If you really want to take it out, just prune all the branches off and just cut it down in sections. You'll then need to dig out around the stump to where you can get at it with a sawzall and cut it as flush with the ground as you can or just grind the stump.
Personally, Id just leave the tree if it were me because its a nice looking tree and trying to remove it is going to be way more work than just mowing around it.


----------



## Mewwwda (Jul 15, 2020)

As someone who doesn't have any trees in their yard, I'm jealous of the tree you want to cut down lol


----------



## llO0DQLE (Dec 4, 2017)

Yeah it's a nice tree and it's a lot of work to kill it myself and dispose of it so that's why I haven't done it yet. But it's not just the work of mowing around it. I'm pretty anal about mowing directions and alternating them and trying to avoid ruts and laying the grass over in one direction only. The edging is another thing, more work and I get pretty anal about it lol. And all the mulch spilling out of the bed.

The biggest thing is I'm trying to determine which would make my front yard look better, at least to me as a lawn care nut, with or without tree. I do like trees and landscaping features but part of me feels that cutting it down will make this front yard look better as it will open up the space and make the lawn look better as it will look bigger and make it look like one big carpet of grass. I don't know. Not 100% sure. What do you guys think?


----------



## llO0DQLE (Dec 4, 2017)

ColeLawn said:


> Prune pretty much all of the brush and then chunk it down in 3-5ft sections (assuming you will be using a hand saw). If you had access to a chainsaw you could fell that tree in ~10 seconds. Digging out the trunk is the hardest part.

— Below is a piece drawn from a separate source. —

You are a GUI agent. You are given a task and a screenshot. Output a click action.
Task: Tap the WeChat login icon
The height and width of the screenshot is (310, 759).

I may be able to borrow a chainsaw from a friend or rent one at HD. I'm more worried about the trunk. I don't want to pay someone to grind it with a machine if I can avoid it. Not sure what other methods there are.


----------



## dicko1 (Oct 25, 2019)

I never grind the stump. It creates a giant hole with wood chips everywhere. Then when you smooth everything out and replant the destroyed turf, in a few years all the wood chips will rot and the ground will sink and you're stuck doing it all over again to fill in the crater.

I always just cut the stump off flush with the ground so a mower will go over it without damage. In a few years the stump will rot and can be easily dug out and you're left with a much tinier hole to fill than if the stump was ground out.

Its a tiny tree. A sawz all should be able to cut it off flush.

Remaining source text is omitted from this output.